_RECORD LIST_
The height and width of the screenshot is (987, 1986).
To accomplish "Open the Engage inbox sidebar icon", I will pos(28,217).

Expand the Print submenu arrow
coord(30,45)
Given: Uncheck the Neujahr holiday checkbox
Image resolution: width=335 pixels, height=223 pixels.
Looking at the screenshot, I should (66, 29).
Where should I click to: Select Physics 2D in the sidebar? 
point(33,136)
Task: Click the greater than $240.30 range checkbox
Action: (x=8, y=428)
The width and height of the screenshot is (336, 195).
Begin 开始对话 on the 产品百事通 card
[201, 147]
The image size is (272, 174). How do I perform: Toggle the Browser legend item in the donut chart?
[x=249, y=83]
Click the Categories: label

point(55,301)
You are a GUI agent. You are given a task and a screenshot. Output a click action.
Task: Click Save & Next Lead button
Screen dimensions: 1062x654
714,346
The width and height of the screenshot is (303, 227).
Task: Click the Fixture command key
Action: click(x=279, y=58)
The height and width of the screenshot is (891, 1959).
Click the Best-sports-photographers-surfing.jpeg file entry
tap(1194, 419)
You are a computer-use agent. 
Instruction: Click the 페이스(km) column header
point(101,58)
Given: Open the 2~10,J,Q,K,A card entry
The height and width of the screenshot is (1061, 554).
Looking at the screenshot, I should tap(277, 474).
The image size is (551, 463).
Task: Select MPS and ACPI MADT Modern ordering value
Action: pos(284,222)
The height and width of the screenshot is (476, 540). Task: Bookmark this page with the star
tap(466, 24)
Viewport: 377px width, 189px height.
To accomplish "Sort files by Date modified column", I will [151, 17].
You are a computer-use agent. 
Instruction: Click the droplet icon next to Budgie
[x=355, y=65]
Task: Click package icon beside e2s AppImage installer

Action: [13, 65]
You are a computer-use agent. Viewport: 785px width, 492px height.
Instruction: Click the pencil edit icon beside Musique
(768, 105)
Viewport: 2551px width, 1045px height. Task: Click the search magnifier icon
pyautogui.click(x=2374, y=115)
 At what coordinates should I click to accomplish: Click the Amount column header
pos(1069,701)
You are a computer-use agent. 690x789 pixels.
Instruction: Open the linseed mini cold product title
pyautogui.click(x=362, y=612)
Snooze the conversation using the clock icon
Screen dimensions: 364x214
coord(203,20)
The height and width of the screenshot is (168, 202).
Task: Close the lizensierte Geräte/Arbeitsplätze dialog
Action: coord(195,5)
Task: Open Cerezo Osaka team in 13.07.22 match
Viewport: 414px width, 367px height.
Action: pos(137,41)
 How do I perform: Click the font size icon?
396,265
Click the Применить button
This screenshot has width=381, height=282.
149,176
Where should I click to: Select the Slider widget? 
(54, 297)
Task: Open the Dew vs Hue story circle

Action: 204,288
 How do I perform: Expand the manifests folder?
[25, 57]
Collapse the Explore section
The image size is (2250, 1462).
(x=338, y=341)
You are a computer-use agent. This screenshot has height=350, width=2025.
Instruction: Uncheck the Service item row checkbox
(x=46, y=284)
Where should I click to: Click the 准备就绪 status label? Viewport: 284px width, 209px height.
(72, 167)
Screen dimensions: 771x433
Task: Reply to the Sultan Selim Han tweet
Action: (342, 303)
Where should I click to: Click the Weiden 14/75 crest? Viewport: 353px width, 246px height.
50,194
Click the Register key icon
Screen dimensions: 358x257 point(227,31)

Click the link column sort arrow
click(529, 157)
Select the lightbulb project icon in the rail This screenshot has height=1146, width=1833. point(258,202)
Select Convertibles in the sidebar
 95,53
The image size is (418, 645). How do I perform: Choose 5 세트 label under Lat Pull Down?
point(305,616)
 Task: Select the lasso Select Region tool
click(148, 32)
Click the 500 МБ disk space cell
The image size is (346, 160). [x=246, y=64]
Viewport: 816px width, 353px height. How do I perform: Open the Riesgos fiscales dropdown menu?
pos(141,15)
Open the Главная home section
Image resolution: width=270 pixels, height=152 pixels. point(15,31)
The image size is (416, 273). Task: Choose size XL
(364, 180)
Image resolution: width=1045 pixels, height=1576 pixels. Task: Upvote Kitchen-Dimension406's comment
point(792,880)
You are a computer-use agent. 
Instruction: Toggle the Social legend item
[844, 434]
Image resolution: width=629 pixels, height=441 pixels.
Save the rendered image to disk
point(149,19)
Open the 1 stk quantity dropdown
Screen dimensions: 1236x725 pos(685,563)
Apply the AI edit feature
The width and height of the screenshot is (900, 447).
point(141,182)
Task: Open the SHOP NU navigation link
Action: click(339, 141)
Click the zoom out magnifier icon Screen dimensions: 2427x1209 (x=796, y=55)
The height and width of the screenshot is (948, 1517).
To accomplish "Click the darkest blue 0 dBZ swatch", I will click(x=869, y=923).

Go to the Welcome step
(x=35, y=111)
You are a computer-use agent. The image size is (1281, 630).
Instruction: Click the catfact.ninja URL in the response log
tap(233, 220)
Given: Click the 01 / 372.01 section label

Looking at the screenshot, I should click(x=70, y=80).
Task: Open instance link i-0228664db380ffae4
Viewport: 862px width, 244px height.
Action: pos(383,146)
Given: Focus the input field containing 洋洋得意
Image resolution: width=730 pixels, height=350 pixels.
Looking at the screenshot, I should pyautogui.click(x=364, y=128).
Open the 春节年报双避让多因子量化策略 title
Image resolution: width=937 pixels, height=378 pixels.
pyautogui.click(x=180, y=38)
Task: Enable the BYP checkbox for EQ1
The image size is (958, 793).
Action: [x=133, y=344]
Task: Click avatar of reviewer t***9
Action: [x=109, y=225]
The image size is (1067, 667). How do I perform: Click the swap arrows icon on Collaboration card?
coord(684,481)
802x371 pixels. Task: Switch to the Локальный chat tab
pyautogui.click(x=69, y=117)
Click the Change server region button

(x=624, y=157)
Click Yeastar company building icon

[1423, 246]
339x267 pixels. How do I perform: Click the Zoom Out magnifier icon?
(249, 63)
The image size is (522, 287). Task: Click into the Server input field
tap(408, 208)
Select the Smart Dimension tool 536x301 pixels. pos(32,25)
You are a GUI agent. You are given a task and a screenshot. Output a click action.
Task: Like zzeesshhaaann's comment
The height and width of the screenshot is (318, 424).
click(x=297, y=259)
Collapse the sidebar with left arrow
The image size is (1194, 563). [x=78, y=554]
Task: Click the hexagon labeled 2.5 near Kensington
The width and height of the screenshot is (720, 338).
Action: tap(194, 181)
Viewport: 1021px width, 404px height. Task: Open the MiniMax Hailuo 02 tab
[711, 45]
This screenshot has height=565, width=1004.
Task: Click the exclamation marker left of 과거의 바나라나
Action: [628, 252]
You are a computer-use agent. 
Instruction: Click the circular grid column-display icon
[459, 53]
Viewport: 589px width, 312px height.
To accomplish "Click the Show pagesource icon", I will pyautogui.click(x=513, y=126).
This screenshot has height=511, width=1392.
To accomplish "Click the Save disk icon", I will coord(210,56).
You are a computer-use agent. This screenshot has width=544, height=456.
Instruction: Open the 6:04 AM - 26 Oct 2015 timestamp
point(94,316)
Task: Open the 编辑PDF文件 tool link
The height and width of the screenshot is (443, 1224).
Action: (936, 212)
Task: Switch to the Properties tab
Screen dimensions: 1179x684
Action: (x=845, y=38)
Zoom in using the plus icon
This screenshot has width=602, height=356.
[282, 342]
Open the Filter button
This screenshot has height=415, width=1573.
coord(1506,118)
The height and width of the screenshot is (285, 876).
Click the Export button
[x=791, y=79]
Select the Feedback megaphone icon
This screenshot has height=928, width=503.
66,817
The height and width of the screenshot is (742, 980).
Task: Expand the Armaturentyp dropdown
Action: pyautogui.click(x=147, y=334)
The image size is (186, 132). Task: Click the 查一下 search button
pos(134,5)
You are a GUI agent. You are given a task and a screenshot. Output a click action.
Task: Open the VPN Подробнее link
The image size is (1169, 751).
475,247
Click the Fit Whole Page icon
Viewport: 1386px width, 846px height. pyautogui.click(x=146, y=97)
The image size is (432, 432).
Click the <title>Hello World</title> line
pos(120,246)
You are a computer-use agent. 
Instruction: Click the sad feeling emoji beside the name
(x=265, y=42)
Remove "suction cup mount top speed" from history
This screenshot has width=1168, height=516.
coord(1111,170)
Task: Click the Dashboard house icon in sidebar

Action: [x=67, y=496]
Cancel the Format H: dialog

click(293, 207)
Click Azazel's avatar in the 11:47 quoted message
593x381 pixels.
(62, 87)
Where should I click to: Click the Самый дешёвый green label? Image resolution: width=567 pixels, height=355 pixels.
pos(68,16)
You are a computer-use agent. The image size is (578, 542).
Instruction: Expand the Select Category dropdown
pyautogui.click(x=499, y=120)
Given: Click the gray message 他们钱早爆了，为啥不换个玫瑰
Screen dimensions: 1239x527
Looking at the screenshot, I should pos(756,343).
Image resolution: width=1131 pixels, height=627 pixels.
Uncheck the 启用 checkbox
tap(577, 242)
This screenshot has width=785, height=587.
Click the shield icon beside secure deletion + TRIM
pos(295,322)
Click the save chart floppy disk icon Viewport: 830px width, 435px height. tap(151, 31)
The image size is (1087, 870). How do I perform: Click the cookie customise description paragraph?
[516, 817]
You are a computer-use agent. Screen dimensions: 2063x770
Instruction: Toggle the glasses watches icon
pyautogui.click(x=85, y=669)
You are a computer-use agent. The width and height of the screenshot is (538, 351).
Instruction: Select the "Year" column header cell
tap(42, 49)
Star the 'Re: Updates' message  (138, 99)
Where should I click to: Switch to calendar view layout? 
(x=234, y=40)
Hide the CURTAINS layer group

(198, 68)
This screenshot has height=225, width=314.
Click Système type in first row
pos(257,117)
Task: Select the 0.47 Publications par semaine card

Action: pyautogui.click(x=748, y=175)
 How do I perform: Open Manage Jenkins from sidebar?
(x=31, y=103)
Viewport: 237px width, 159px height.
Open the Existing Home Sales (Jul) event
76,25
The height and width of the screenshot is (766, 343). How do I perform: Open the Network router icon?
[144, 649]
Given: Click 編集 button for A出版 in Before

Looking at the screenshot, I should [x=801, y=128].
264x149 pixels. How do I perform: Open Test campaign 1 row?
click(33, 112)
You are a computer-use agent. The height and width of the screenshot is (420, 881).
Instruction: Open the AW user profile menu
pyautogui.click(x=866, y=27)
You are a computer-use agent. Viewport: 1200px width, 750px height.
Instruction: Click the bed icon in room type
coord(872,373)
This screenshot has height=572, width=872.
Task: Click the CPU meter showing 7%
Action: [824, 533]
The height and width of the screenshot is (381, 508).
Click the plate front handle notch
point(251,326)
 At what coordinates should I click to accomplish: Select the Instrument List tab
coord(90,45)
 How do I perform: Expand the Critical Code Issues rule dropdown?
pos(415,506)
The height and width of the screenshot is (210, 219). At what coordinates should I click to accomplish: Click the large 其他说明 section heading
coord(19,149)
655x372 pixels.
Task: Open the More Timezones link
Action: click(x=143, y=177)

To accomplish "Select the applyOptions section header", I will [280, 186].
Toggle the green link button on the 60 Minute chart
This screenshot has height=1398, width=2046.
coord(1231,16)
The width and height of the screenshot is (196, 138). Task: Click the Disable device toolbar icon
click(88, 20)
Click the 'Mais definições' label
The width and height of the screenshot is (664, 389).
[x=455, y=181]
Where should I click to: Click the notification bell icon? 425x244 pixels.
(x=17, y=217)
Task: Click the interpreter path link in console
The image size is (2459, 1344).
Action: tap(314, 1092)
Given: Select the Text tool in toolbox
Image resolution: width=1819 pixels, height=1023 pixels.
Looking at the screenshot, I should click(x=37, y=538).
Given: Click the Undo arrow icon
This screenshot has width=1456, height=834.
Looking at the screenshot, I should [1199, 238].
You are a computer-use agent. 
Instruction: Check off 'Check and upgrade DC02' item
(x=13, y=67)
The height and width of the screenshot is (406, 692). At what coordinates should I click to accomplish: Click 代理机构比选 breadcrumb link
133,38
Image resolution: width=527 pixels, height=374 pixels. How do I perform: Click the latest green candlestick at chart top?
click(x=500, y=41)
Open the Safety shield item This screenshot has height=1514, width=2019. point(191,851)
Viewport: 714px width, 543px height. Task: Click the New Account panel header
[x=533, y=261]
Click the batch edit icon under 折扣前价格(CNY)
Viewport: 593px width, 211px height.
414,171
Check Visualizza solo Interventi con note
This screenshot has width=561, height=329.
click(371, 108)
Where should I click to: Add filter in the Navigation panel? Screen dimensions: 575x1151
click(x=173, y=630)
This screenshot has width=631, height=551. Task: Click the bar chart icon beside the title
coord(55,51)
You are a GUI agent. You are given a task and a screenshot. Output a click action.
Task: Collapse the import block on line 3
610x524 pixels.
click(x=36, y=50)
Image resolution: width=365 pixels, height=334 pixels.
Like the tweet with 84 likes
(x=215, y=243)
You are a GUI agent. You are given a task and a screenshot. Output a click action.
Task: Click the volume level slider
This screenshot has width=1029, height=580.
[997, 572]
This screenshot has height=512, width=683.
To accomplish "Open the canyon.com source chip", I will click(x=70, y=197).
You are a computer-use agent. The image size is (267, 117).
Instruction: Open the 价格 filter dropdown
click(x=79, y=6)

_STATED EXERCISE_
Put the lines, starting at the first one and ending at the one that contains "Looking at the screenshot, I should (66, 29).", into a JSON list of strings with one string per line and blank lines left out. Include both end lines.

_FINISHED TASK_
[
  "The height and width of the screenshot is (987, 1986).",
  "To accomplish \"Open the Engage inbox sidebar icon\", I will pos(28,217).",
  "Expand the Print submenu arrow",
  "coord(30,45)",
  "Given: Uncheck the Neujahr holiday checkbox",
  "Image resolution: width=335 pixels, height=223 pixels.",
  "Looking at the screenshot, I should (66, 29)."
]